Nearctic realm


The Nearctic is one of the eight biogeographic realms constituting the Earth's land surface.

The Nearctic realm covers most of North America, including Greenland, Central Florida, and the highlands of Mexico. The parts of North America that are not in the Nearctic realm are Eastern Mexico, Southern Florida, coastal Central Florida, Central America, and the Caribbean islands, which, together with South America, are part of the Neotropical realm.

Major ecological regions

The World Wildlife Fund divides the Nearctic into four bioregions, defined as "geographic clusters of ecoregions that may span several habitat types, but have strong biogeographic affinities, particularly at taxonomic levels higher than the species level."

Canadian Shield

The Canadian Shield bioregion extends across the northern portion of the continent, from the Aleutian Islands to Newfoundland. It includes the Nearctic's Arctic Tundra and Boreal forest ecoregions.
In terms of floristic provinces, it is represented by part of the Canadian Province of the Circumboreal Region.

Eastern North America

The Eastern North America bioregion includes the temperate broadleaf and mixed forests of the Eastern United States and southeastern Canada, the Great Plains temperate grasslands of the Central United States and south-central Canada, the temperate coniferous forests of the Southeastern United States, including Central Florida. In terms of floristic provinces, it is represented by the North American Atlantic Region and part of the Canadian Province of the Circumboreal Region.

Western North America

The Western North America bioregion includes the temperate coniferous forests of the coastal and mountain regions of southern Alaska, western Canada, and the Western United States from the Pacific Coast and Northern California to the Rocky Mountains, as well as the cold-winter intermountain deserts and xeric shrublands and temperate grasslands and shrublands of the Western United States.
In terms of floristic provinces, it is represented by the Rocky Mountain region.

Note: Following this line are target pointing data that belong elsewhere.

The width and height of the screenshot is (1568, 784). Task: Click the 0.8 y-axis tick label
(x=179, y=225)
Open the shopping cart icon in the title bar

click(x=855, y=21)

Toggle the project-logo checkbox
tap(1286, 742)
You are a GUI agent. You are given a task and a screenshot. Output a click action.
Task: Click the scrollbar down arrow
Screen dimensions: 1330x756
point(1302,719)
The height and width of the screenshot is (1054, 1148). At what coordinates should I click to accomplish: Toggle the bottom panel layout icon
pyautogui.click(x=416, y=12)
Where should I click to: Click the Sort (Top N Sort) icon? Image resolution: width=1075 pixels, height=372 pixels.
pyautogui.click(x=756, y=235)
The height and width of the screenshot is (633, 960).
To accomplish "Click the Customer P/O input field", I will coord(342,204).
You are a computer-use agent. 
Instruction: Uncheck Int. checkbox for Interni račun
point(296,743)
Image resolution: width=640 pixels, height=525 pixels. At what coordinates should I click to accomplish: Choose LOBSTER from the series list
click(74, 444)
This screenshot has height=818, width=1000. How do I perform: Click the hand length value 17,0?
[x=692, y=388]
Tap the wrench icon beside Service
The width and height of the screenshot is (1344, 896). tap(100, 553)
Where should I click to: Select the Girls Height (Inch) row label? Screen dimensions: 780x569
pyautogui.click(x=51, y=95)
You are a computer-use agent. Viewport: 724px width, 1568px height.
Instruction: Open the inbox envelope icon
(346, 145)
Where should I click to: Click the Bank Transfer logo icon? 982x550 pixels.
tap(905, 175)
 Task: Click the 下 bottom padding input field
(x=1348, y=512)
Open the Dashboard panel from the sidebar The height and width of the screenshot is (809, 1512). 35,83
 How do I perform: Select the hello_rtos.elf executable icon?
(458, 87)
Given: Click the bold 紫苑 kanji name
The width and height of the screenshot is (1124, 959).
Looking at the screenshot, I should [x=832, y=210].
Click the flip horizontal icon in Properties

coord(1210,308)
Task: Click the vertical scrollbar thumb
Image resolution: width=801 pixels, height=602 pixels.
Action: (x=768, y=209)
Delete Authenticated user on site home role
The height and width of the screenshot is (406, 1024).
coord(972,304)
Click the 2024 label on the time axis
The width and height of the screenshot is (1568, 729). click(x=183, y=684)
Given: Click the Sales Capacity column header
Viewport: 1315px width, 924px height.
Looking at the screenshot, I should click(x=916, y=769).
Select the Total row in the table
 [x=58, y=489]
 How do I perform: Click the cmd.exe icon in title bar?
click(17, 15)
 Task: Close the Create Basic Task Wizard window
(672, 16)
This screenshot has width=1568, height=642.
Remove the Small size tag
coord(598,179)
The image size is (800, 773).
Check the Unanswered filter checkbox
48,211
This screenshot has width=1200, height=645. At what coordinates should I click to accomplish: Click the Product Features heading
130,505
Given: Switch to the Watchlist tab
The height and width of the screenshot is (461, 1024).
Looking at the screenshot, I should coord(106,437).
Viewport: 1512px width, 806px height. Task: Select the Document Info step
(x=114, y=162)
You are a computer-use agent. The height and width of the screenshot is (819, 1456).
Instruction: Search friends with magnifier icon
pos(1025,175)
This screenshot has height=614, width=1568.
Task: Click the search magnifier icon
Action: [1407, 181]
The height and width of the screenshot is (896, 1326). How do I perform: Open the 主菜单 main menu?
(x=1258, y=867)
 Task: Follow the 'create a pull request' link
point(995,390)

Northern Mexico and Southwestern North America

The Northern Mexico bioregion includes the mild-winter to cold-winter deserts and xeric shrublands of northern Mexico, Southern California, and the Southwestern United States, including the Chihuahuan, Sonoran, and Mojave Deserts. The Mediterranean climate ecoregions of the Southern and Central Coast of California include the California chaparral and woodlands, California coastal sage and chaparral, California interior chaparral and woodlands, and California montane chaparral and woodlands.
The bioregion also includes the warm temperate and subtropical pine and pine-oak forests, including the Arizona Mountains forests and the Sierra Madre Occidental, Sierra Madre Oriental, and Sierra Juarez and San Pedro Martir pine-oak forests.
In terms of floristic provinces, it is represented by the Madrean Region.

History

Although North America and South America are presently joined by the Isthmus of Panama, these continents were separated for about 180 million years, and evolved very different plant and animal lineages. When the ancient supercontinent of Pangaea split into two about 180 million years ago, North America remained joined to Eurasia as part of the supercontinent of Laurasia, while South America was part of the supercontinent of Gondwana. North America later split from Eurasia. North America has been joined by land bridges to both Asia and South America since then, which allowed an exchange of plant and animal species between the continents, the Great American Interchange.
A former land bridge across the Bering Strait between Asia and North America allowed many plants and animals to move between these continents, and the Nearctic realm shares many plants and animals with the Palearctic. The two realms are sometimes included in a single Holarctic realm.
Many large animals, or megafauna, including horses, camels, mammoths, mastodonts, ground sloths, sabre-tooth cats, the giant short-faced bear, and the cheetah, became extinct in North America at the end of the Pleistocene epoch, at the same time the first evidence of humans appeared, in what is called the Holocene extinction event. Previously, the megafaunal extinctions were believed to have been caused by the changing climate, but many scientists now believe, while the climate change contributed to these extinctions, the primary cause was hunting by newly arrived humans or, in the case of some large predators, extinction resulting from prey becoming scarce. The American bison, brown bear or grizzly bear, moose or Eurasian elk, and elk or wapiti entered North America around the same time as the first humans, and expanded rapidly, filling ecological niches left empty by the newly extinct North American megafauna.

Flora and fauna

Flora and fauna that originated in the Nearctic

Animals originally unique to the Nearctic include:
One bird family, the wrentits, is endemic to the Nearctic region. The Holarctic has four endemic families: divers, grouse, auks, and the waxwings. The scarab beetle families Pleocomidae and Diphyllostomatidae are also endemic to the Nearctic. The fly species Cynomya cadaverina is also found in high numbers in this area.
Plants families endemic or nearly endemic to the Nearctic include the Crossosomataceae, Simmondsiaceae, and Limnanthaceae.